近日，网络安全研究人员发现斯柯达和大众汽车的某些车型的车载娱乐系统中存在多个漏洞，这些漏洞可能让黑客远程跟踪并访问用户的敏感数据。专门从事汽车网络安全的公司PCAutomotive在欧洲黑帽大会上公布了影响斯柯达Superb III轿车最新型号的12个新安全漏洞。

这些漏洞主要存在于MIB3信息娱乐单元中，攻击者可以利用这些漏洞获取实时GPS坐标和速度数据、通过车辆的麦克风记录车内对话、捕获车载娱乐系统显示的屏幕截图、在车内播放任意声音以及访问车辆主人的手机联系人数据库。PCAutomotive 估计超过 140 万辆汽车可能容易受到攻击，考虑到售后市场零部件，实际数量可能更高。

如果成功利用这些漏洞，攻击者可以：

• 获取实时GPS坐标和速度数据

• 通过车辆麦克风录制车内对话

• 捕获信息娱乐显示屏的屏幕截图

• 在车内播放任意声音

• 访问车主的电话联系数据库

PCAutomotive的安全评估负责人Danila Parnishchev指出，攻击者可以在10米范围内，无需认证，仅使用蓝牙连接到车辆的媒体单元就能利用这些漏洞。
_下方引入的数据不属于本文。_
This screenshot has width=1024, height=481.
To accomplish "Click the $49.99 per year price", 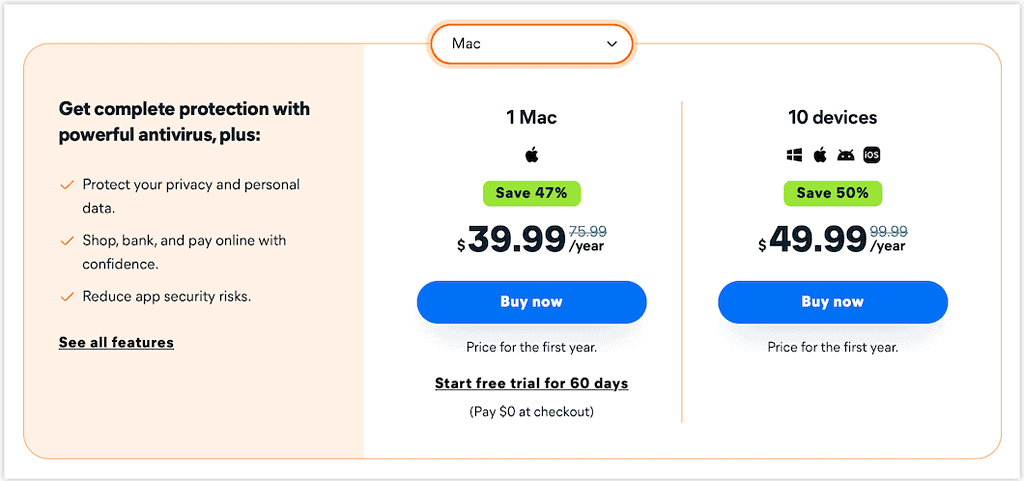I will tap(833, 240).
研究人员还发现了斯柯达和大众汽车OBD接口的问题，这可能允许潜在攻击者绕过车载娱乐单元上的UDS认证。在一项特别令人担忧的发现中，一个漏洞可能在车辆高速行驶时导致车辆发动机和其他部件关闭，尽管这需要对OBD端口进行物理访问。

大众集团作为斯柯达的母公司，据报道在通过他们的网络安全披露计划报告后修补了这些漏洞。斯柯达发言人Tom Drechsler表示，公司正在通过“持续改进管理”解决这些问题，并确保任何时候都不会对客户安全或车辆构成危险。